Consider for example the whole Jackson ecosystem. Using a BOM allows us to add specific Jackson dependencies without having to figure out which version number to use. This has some pleasant ripple-effects:

  • When the need comes to bump the version, there's only one version number to bump and that's in the BOM import. Consequently, the declared version has a much higher chance of being the effective version picked by gradle during dependency resolution.

  • The BOM import is re-exported by the bulk-cdk-core-base artifact meaning that the rest of the CDK as well as connectors don't need to worry about Jackson version numbers either.

It gets better when multiple BOMs are involved. Consider for example Micronaut and Jackson: Micronaut also depends on Jackson. This can (and will!) cause dependency version conflicts; these are much easier to resolve by reconciling just two BOM versions.

While BOMs are undoubtedly useful, let's still try to keep external dependencies to a minimum outside of tests. Less dependencies, less problems.

Developing

Perhaps the most striking difference with the legacy java CDK from a connector DX perspective is that there are no facilities equivalent to useLocalCdk = true.

This is deliberate and the intention here is to force the testing of CDK functionality to remain in the CDK. Recall that this is too often not the case in the legacy java CDK because it's simply not possible to do so there.

The Bulk CDK is different. Dependency injection makes it possible to mock concrete implementation behavior realistically enough that Bulk CDK tests have entire fake connectors defined inside of them.

There's no reason now not to first make changes to the CDK and publish those, and only then make downstream changes to a connector.

If there's truly a need to develop both simultaneously, then the way to go may be to:

  1. do experimental development in the connector, keeping the CDK- and the connector-specific code separate;
  2. once the CDK-specific code is reasonably mature, hoist it into the Bulk CDK and test it there;
  3. finally, publish those changes and have the connector depend on the latest Bulk CDK version.

Publishing

The CDK version is a SemVer version which is published here: maven repository that the jars are published to. Some legacy versions don't follow the SemVer format. Any CDK version with 0.x e.g. 0.600 is an example.

Artifact publication happens via a github workflow which gets triggered by any push to the master branch, i.e. after merging a pull request.
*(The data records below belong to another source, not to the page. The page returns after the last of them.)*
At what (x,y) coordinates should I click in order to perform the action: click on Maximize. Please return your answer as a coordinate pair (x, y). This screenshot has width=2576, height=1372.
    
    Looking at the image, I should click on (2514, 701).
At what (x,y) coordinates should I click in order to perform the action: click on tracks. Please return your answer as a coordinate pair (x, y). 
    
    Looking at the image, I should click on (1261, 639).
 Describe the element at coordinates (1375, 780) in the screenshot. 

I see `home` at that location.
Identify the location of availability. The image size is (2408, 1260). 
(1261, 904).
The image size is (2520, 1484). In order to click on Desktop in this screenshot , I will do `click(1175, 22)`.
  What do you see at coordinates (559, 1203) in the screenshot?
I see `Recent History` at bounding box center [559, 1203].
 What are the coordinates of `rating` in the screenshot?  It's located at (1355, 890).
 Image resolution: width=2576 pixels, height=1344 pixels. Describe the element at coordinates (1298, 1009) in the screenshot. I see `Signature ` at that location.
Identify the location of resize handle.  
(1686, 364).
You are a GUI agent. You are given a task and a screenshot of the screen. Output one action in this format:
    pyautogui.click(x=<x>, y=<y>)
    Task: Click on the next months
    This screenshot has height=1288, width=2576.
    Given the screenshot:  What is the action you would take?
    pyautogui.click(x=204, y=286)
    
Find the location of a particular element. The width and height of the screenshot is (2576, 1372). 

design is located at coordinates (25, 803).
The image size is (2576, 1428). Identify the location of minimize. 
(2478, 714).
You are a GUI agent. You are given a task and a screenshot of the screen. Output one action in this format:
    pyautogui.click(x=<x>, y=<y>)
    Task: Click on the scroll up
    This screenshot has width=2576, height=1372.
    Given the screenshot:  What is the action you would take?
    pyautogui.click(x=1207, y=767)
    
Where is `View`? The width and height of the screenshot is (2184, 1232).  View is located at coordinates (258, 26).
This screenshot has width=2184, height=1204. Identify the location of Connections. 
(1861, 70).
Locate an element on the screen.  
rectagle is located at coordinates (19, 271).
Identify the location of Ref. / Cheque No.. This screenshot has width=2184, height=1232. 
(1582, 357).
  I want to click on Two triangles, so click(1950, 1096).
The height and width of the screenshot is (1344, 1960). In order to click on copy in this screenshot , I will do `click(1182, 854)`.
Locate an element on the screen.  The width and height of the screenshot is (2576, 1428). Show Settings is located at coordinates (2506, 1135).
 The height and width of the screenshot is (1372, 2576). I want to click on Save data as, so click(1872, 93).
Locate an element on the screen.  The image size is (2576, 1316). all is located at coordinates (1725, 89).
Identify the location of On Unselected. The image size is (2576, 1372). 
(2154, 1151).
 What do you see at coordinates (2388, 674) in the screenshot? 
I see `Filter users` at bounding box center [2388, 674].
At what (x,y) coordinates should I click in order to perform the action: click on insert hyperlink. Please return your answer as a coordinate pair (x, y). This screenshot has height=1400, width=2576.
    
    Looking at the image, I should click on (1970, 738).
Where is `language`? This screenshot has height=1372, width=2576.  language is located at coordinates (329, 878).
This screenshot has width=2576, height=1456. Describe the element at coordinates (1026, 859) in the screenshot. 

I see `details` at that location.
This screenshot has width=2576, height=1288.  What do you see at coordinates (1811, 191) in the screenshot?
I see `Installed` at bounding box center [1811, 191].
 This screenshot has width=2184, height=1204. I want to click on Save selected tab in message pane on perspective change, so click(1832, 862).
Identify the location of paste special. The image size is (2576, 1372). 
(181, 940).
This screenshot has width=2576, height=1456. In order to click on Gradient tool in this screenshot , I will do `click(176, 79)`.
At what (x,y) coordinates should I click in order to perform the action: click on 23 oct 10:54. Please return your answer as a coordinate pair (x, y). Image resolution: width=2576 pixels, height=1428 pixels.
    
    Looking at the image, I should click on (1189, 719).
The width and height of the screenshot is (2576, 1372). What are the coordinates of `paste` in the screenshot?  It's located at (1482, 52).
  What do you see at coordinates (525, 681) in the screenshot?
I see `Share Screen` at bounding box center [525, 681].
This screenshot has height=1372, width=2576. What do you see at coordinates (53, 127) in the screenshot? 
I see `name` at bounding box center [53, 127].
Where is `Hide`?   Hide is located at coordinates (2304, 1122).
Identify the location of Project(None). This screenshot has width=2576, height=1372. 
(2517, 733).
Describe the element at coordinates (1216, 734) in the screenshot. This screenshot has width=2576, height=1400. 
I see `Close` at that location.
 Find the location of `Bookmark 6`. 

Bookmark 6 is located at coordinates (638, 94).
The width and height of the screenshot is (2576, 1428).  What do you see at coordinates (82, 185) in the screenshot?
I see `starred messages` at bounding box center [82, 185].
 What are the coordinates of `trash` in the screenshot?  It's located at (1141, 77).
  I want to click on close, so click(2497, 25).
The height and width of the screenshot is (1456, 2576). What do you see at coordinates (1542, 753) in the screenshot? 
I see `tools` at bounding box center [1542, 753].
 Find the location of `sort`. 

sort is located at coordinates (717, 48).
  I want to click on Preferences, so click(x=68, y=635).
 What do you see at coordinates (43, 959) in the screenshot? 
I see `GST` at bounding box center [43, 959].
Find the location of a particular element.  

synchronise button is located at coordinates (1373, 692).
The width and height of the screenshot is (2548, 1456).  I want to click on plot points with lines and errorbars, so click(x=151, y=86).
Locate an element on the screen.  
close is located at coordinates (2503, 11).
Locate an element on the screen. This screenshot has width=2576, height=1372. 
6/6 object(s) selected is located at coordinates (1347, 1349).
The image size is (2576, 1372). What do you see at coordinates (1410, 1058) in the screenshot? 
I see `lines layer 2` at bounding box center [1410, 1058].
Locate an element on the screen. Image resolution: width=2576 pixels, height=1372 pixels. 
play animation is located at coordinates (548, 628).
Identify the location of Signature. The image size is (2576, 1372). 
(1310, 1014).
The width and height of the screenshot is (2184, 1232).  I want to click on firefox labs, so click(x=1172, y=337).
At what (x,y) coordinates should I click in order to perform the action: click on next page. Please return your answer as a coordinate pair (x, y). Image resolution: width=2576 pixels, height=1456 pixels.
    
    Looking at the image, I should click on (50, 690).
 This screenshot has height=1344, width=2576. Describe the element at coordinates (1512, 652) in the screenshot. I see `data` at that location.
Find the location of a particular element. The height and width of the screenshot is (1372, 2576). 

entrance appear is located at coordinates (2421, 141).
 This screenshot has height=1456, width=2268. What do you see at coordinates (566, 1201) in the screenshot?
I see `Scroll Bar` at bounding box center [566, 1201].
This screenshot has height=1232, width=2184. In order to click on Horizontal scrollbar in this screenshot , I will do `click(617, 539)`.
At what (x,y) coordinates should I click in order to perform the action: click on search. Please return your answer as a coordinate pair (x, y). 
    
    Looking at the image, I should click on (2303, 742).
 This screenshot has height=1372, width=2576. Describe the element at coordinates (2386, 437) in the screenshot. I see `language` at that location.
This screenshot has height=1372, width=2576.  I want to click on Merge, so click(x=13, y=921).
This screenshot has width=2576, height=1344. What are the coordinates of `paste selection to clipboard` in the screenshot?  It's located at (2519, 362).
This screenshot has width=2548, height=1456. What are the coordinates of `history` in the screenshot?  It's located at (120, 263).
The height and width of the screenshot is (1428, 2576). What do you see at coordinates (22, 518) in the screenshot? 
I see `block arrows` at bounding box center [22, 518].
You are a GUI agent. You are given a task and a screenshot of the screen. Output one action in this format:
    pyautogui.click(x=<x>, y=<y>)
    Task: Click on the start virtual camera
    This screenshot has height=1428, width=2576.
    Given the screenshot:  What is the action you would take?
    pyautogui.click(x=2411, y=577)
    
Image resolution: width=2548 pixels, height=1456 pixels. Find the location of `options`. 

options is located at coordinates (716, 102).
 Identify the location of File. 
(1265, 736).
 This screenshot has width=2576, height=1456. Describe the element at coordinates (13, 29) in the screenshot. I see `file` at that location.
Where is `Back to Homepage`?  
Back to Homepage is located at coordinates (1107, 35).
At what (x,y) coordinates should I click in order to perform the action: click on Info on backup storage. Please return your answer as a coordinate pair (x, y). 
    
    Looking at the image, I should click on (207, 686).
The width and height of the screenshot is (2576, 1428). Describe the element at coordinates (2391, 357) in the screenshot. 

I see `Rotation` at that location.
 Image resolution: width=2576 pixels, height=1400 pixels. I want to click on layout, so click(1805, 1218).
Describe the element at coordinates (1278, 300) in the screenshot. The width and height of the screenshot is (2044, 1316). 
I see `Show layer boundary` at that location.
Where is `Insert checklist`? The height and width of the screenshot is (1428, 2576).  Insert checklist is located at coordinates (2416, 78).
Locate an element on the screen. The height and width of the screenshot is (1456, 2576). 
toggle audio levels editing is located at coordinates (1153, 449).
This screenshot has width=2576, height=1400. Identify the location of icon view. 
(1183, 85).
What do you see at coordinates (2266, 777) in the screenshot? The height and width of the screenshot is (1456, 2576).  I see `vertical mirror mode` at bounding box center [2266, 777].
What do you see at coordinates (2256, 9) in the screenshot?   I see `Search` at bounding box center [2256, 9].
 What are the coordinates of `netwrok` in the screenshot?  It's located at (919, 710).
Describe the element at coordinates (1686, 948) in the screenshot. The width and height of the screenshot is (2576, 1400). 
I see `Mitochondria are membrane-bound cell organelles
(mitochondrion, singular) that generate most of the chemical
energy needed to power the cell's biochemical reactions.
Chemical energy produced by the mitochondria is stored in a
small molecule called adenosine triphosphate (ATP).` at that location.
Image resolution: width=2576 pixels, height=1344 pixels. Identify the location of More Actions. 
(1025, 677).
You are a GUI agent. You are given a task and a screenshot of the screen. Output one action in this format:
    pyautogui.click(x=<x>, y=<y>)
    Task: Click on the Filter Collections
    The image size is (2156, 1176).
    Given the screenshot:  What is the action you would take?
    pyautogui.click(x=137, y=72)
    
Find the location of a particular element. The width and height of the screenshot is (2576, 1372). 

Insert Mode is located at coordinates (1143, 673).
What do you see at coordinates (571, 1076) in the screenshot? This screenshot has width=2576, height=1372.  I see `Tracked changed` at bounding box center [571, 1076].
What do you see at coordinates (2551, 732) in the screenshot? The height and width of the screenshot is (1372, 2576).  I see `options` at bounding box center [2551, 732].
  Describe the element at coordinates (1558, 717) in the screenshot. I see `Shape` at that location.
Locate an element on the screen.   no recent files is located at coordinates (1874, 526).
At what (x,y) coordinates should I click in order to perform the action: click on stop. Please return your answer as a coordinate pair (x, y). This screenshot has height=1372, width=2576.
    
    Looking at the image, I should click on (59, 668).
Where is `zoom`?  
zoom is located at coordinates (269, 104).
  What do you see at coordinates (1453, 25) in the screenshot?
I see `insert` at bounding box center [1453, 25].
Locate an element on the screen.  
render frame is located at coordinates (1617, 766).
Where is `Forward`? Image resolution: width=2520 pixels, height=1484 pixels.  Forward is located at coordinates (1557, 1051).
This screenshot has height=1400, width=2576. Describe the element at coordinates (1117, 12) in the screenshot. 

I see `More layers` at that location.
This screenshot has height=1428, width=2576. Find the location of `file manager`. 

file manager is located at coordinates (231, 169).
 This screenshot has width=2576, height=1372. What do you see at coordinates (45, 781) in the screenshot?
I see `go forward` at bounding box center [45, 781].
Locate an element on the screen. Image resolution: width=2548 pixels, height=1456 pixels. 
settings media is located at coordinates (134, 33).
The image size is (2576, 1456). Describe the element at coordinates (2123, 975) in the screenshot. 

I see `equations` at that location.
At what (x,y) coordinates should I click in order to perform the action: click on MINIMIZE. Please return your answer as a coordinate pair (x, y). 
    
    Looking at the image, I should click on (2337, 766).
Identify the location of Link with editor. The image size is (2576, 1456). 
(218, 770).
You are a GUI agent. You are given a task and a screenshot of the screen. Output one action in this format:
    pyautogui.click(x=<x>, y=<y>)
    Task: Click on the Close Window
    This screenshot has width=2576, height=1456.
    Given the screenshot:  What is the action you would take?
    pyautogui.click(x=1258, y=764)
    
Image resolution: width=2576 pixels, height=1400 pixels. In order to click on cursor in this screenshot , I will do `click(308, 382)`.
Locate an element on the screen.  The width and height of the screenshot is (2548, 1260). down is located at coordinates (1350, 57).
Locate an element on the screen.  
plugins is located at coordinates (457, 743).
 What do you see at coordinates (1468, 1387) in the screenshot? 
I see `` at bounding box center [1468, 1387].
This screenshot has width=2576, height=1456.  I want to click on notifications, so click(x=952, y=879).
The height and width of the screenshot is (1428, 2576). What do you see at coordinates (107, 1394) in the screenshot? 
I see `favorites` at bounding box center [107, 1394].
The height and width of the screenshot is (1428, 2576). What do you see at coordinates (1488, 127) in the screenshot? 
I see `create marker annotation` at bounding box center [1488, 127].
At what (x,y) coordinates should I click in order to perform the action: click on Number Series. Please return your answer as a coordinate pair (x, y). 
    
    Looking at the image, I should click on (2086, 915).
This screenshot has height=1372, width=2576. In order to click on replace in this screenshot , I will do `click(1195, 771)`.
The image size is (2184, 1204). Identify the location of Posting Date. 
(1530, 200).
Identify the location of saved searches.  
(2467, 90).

The contributor needs to manually bump the version and populate the changelog before merging.

In the build process, we are checking that the version of the bulk CDK doesn't exist already.

A utility Gradle task exists to update both of those files:

./gradlew :airbyte-cdk:bulk:bumpVersion --<major|minor|patch> [--changelog 'My cool CDK update']

If invoked without the --changelog flag, it will prompt for a changelog entry via stdin.

This task can also be invoked by commenting on your Github PR: /bump-bulk-cdk-version bump=<major|minor|patch> changelog="My cool CDK update".

Licensing

The license for the Bulk CDK is Elastic License 2.0, as specified by the LICENSE file in the root of this git repository.